California WALKS and UCB SafeTREC will facilitate community pedestrian safety Toward Zero Deaths engagement training at the California Office of Traffic Safety's April 20-22 statewide seminar in San Diego. Learn how-tos for pedestrian count and travel prediction, Health Assessments, crash data GIS-mapping, new MUTCD signals/signs, SRTS, pedestrian law enforcement, federal Liveability funding and more. Limited scholarships are available--contact Jill Cooper, Associate Director, SafeTREC

Click here for flyer and to register.

Upcoming Conferences

Registration is now open for two upcoming pedestrian-friendly conferences:

Safe Routes to School 2011 - Minneapolis, MN
August 16-18
More info and registration here.

Congress for New Urbanism 19 - Growing Local
June 1-4
More info and registration here.

Monday, March 28, 2011

Advocate for Safe Routes to School

Our favorite local Safe Routes to School advocate Jessica Meaney needs support for the Los Angeles Citywide Safe Routes to School proposal, which will be heard before the full city council this Friday.

From Ms. Meaney:
"The proposed Strategic City-Wide Safe Routes to School Plan funded by the Measure R local return pedestrian set-aside for $1.2M. LADOT staff is recommending using collision data to prioritize the city’s efforts and develop a meaningful approach to making communities in the city more walkable and bikable for kids and parents on their way to school (see staff proposal here).
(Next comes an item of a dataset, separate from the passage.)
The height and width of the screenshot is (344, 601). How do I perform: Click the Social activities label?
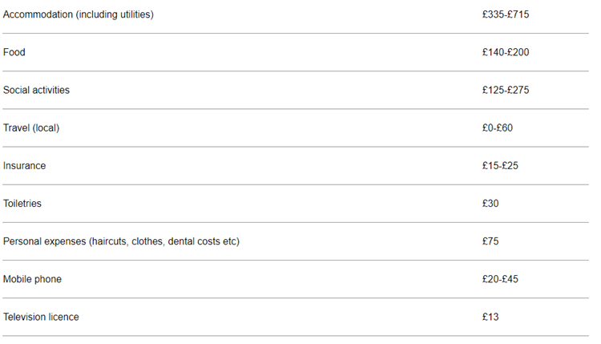[x=36, y=90]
Los Angeles Bicycle Coalition and the Safe Routes to National Partnership are recommending that the City also use socio-economic data in the prioritization as we know that children and their families in low-income communities suffer a disproportionate burden of disease and injury.

A citywide strategic Safe Routes to School plan will allow the City to prioritize and methodically address making it safer for students to walk and/or bike to school, as well as ensure Safe Routes to School funds succeed in Los Angeles, leverage additional resources, and address and improve transportation policies."

Attend the hearing yourself, or sign on to the letters of support using the links here.

Overcoming opposition to narrow streets

Recently the Strong Towns Blog published an amazing post laying out the key arguments for narrower streets--and how to make them in a language public safety officials will understand. Here's an excerpt:

1. Public safety, including fire protection, is very important.


We acknowledge this is a critical issue. People want to and need to feel safe in their homes. We also acknowledge that we sometimes actually undervalue fire protection, at least until it is our house on fire. Providing a high-level of protection, including reducing response times, is a community priority.

2. As budgets are tightened, we are forced to make choices in how we provided local services.

Unfortunately, the state of our public budgets is forcing us to make some very difficult choices. And we can see, in communities across the country, that many are opting to reduce fire fighting capabilities, including force reductions and extending the life of equipment further than it should be. These are dangerous precedents to set in what are likely early rounds in a long, multi-year budget crisis.

3. If we stick with the current approach, we may have wide streets, but we won't be able to afford to maintain them, or even pay for the fire department to drive on them.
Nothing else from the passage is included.